--- Input rows ---

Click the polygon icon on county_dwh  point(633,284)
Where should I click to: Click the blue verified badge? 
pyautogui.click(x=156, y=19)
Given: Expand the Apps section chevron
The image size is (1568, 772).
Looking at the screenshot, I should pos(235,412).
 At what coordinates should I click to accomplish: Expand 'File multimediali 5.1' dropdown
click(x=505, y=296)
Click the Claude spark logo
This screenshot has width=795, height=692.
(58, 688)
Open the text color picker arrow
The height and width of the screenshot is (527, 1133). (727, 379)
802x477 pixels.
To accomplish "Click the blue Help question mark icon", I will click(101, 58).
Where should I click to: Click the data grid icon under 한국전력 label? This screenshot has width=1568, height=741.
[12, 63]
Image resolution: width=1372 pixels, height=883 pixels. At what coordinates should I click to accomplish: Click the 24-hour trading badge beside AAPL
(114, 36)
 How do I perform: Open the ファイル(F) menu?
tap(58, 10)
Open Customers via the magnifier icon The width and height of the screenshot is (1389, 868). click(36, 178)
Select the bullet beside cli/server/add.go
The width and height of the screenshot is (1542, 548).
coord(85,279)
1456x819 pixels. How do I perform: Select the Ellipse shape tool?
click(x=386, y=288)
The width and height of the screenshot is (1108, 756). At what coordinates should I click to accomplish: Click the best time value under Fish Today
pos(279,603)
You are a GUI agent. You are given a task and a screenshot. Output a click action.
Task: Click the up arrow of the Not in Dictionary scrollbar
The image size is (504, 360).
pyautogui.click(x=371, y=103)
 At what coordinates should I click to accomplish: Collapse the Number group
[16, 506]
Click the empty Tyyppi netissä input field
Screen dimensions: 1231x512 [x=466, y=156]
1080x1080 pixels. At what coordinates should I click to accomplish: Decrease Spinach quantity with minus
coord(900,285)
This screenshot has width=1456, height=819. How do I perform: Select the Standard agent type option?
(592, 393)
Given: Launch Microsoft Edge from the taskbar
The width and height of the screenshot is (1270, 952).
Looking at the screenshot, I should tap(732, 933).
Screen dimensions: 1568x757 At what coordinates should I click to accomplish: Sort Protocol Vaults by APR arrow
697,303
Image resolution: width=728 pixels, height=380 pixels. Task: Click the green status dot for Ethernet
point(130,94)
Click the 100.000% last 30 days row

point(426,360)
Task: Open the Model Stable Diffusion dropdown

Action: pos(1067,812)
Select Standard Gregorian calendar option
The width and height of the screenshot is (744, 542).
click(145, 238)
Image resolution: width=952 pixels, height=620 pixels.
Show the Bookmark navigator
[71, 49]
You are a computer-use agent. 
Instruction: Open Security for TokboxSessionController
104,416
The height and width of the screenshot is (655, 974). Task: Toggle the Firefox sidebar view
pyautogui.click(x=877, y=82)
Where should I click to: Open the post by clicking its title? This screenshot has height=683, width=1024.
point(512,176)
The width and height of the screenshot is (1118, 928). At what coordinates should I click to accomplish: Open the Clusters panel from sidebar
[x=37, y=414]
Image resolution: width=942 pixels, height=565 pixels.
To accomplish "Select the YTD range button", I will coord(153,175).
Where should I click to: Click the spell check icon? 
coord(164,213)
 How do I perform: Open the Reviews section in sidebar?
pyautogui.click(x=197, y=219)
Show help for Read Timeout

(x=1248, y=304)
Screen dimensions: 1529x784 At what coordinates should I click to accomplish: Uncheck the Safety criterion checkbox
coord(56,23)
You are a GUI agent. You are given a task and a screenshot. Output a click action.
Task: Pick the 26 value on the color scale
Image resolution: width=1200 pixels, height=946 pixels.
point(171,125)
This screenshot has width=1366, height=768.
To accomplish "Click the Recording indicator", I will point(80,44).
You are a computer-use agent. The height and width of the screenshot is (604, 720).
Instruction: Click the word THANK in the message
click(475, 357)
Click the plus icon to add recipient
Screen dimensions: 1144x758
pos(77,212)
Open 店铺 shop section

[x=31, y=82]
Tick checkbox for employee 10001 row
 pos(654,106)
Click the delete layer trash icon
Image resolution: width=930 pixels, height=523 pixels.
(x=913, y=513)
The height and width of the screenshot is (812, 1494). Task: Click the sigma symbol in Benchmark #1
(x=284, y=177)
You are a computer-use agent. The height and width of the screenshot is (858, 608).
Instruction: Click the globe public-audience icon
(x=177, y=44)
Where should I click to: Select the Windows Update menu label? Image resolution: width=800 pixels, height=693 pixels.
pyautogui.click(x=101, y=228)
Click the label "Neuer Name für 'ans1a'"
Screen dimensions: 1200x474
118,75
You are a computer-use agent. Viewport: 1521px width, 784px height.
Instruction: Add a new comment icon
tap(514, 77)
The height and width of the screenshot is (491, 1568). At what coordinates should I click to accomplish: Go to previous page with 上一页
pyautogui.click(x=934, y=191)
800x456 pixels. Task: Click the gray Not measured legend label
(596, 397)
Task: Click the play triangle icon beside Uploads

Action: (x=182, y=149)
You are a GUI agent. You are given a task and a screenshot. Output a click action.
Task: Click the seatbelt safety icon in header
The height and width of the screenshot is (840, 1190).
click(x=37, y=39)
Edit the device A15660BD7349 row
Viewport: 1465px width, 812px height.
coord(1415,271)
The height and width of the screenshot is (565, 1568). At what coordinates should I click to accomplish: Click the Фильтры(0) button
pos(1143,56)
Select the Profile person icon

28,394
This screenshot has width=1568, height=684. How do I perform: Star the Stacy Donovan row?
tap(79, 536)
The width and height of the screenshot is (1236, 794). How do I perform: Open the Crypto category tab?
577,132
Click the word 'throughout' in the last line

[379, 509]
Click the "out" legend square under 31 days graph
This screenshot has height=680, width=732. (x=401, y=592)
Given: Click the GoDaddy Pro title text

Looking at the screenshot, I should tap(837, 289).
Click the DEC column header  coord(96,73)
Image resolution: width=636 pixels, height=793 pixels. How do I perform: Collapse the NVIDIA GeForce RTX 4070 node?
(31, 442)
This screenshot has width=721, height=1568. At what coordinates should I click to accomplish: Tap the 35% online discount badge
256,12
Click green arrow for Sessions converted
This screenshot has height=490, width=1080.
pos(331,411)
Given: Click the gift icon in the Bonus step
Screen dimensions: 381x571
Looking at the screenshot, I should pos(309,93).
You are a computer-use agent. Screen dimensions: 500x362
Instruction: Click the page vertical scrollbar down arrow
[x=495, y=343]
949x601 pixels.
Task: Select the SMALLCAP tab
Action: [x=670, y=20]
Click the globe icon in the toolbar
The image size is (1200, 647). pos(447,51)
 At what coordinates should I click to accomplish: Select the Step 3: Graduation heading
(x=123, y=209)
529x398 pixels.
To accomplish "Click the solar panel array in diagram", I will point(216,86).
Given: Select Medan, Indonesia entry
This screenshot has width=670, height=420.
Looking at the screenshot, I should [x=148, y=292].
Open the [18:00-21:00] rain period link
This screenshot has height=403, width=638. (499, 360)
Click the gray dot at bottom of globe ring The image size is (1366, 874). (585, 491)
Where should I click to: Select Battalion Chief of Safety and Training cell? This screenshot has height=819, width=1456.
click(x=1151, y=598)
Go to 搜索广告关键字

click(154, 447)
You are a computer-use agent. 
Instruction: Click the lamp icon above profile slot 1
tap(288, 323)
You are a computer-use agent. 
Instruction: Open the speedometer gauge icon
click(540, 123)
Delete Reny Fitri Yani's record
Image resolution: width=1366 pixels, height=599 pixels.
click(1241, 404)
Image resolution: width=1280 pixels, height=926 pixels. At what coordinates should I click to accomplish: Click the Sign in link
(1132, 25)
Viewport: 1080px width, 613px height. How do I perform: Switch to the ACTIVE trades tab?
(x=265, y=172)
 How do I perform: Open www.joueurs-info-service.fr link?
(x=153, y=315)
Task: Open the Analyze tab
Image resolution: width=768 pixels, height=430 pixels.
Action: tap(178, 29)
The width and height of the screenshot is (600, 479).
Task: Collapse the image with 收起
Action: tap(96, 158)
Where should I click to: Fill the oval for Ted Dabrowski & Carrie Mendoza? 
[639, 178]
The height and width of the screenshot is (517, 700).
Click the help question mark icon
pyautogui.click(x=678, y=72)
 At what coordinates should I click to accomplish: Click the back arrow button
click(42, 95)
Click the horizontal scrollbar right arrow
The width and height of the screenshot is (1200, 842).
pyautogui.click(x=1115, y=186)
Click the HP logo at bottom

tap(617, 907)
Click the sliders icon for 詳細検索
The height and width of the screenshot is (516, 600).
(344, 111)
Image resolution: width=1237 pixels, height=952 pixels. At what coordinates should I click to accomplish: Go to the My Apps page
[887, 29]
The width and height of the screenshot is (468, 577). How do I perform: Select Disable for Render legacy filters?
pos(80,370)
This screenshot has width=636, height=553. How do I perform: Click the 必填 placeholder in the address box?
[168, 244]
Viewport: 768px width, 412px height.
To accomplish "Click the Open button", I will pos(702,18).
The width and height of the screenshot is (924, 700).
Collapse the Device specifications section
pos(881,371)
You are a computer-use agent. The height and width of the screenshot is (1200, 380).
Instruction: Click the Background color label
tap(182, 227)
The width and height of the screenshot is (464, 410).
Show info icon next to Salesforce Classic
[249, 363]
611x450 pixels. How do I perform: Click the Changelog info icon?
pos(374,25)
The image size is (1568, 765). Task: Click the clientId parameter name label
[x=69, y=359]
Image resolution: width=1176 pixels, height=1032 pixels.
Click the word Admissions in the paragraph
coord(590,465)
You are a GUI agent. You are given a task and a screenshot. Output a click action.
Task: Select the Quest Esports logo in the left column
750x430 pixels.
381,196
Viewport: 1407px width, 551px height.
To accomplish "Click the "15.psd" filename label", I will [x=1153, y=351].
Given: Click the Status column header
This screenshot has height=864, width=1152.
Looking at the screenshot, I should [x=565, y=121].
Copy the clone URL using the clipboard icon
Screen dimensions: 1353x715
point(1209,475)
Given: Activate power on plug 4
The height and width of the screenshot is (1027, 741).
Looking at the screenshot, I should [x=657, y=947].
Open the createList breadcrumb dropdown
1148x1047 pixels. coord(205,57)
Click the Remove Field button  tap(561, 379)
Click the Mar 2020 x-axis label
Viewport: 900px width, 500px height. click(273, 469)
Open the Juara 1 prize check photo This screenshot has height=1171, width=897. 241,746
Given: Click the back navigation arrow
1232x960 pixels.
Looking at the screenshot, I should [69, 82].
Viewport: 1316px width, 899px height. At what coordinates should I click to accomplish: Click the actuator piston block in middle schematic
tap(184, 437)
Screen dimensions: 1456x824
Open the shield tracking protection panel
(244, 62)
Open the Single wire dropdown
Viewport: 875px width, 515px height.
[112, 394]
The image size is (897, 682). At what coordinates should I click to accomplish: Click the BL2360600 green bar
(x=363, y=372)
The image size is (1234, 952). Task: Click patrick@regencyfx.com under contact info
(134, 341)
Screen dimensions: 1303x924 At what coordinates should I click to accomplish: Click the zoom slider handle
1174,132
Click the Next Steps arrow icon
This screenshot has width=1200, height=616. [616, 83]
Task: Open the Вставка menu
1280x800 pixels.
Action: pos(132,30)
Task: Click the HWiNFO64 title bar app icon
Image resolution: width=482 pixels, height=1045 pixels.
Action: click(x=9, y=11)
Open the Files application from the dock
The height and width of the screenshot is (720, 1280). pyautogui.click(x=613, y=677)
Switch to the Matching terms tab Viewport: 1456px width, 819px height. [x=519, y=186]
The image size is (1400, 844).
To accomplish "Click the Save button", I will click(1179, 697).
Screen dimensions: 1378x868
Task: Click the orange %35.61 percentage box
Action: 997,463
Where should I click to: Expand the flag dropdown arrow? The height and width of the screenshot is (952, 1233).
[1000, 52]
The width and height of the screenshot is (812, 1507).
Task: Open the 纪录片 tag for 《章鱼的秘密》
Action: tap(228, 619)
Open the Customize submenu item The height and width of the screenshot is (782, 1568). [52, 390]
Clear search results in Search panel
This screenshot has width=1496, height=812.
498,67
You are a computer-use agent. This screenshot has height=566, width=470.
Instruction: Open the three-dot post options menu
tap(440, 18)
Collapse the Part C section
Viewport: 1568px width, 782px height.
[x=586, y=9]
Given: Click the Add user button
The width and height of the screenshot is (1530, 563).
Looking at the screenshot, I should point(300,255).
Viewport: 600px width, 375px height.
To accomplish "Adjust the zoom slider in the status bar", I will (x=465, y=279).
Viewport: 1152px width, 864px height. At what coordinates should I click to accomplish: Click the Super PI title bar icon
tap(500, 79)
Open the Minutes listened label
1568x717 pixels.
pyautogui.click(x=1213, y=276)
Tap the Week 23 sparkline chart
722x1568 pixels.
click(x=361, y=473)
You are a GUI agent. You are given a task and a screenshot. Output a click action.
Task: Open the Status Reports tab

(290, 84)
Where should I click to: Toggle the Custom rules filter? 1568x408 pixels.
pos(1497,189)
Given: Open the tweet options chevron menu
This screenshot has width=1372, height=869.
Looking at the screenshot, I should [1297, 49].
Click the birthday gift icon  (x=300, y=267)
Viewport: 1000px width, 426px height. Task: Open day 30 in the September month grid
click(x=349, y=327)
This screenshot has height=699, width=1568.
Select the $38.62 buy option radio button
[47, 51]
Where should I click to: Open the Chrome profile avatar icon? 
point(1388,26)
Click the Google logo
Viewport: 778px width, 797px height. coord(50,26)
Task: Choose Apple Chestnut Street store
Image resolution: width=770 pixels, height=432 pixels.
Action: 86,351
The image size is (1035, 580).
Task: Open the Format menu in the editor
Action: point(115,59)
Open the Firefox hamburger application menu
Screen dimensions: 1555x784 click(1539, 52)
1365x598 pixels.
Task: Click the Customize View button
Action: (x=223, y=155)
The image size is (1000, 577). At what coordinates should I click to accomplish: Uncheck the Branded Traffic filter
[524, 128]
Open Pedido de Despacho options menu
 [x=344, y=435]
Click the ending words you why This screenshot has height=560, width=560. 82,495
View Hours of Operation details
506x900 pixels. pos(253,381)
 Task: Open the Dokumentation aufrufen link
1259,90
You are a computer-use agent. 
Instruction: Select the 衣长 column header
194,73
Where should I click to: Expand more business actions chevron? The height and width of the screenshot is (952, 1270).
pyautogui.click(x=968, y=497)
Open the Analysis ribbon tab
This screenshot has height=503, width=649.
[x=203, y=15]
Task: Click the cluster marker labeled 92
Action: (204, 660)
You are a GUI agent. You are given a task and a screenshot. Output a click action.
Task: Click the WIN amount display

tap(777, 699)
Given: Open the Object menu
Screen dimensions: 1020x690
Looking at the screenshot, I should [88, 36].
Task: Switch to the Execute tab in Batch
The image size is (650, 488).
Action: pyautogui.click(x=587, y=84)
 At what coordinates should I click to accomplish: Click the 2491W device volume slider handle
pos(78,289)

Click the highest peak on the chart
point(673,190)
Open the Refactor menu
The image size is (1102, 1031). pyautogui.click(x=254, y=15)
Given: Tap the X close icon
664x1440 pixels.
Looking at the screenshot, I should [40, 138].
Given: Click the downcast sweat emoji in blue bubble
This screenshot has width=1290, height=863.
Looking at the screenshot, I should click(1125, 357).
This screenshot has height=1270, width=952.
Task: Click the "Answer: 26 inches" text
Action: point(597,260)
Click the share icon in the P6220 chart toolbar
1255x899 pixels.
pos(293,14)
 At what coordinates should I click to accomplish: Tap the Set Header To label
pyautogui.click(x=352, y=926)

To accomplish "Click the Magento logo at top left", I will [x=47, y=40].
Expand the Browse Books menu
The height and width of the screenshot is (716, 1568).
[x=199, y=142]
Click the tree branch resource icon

--- To do ---
Pick out each line of the entries above that contains the word "from".

--- Answer to this task ---
Given: Launch Microsoft Edge from the taskbar
The width and height of the screenshot is (1118, 928). At what coordinates should I click to accomplish: Open the Clusters panel from sidebar
Open the Files application from the dock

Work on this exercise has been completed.